Installing Sphinx is pretty easy. Just install via pip with:

pip install sphinx

Setup

Let’s assume your project’s main folder is project-name. Create a folder for the documentation within that folder (called, say, docs). In a terminal, navigate to that docs folder and run

sphinx-quickstart

and answer all the questions. Make sure to say yes to enabling the autodoc extension!

This will create an index.rst file, and a conf.py file. The index.rst file contains the home page of your documentation in reStructuredText format. reStructuredText is sort of like Markdown, but made specifically for writing technical documentation. The conf.py file is a python script which sets configuration options for building your documentation.

Writing the documentation

The index.rst file, which was created in your docs folder, is the main page of your documentation. In that file you can write content, and define sub-pages which have their own content (and sub-pages of their own).

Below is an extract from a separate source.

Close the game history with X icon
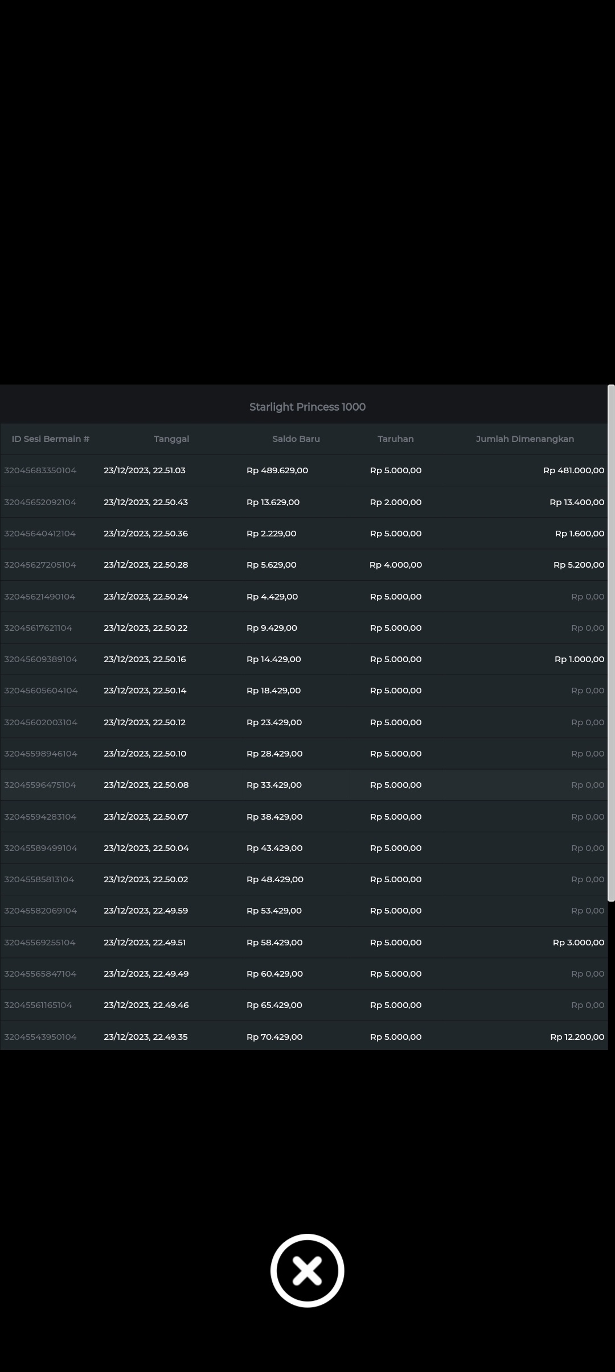[307, 1270]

To write the documentation, we’ll use reStructuredText(reST). reST is similar to Markdown in that it is easily readable in plain text form (though honestly not as easily readable as Markdown), but is built with the intention of converting the raw text to formatted html (or pdf, or something).

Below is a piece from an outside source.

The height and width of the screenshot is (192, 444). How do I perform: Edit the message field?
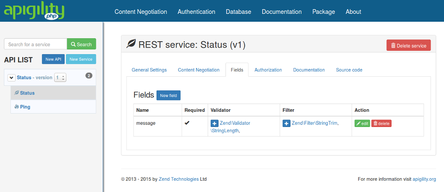point(362,124)
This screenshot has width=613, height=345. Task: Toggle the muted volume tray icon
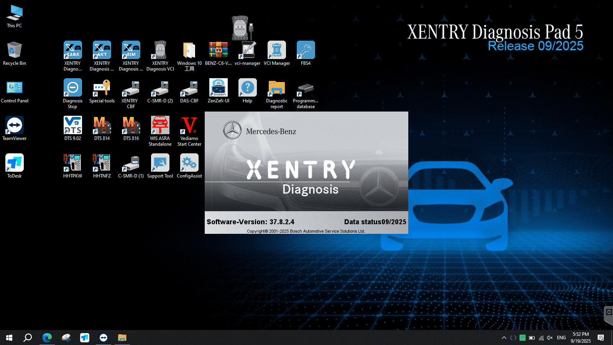click(x=550, y=338)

The main difference between Markdown and reST are “roles” and “directives” (in addition to a few other syntactic differences we’ll get to in a bit). Roles are used for signifying things like inline math expressions, cross-references, and arguments to directives. Directives are blocks of explicit markup for things like the table of contents, images, displayed math equations, and tables.

File hierarchy

Each page in your documentation can contain content and links to sub-pages, defining a hierarchy of documentation pages (though it is possible to have isolated pages to which other pages in the main hierarchy link). The sub-pages for a given pages are listed in a directive called the toctree (table of contents tree).

The toctree for a documentation page contains a list of subpages for that page. List elements in the toctree are filenames (minus the .rst extension) of other pages to link to. To make those pages, create .rst files with those filenames, and add a title (the toctree in a parent page will list the page title, not the filename).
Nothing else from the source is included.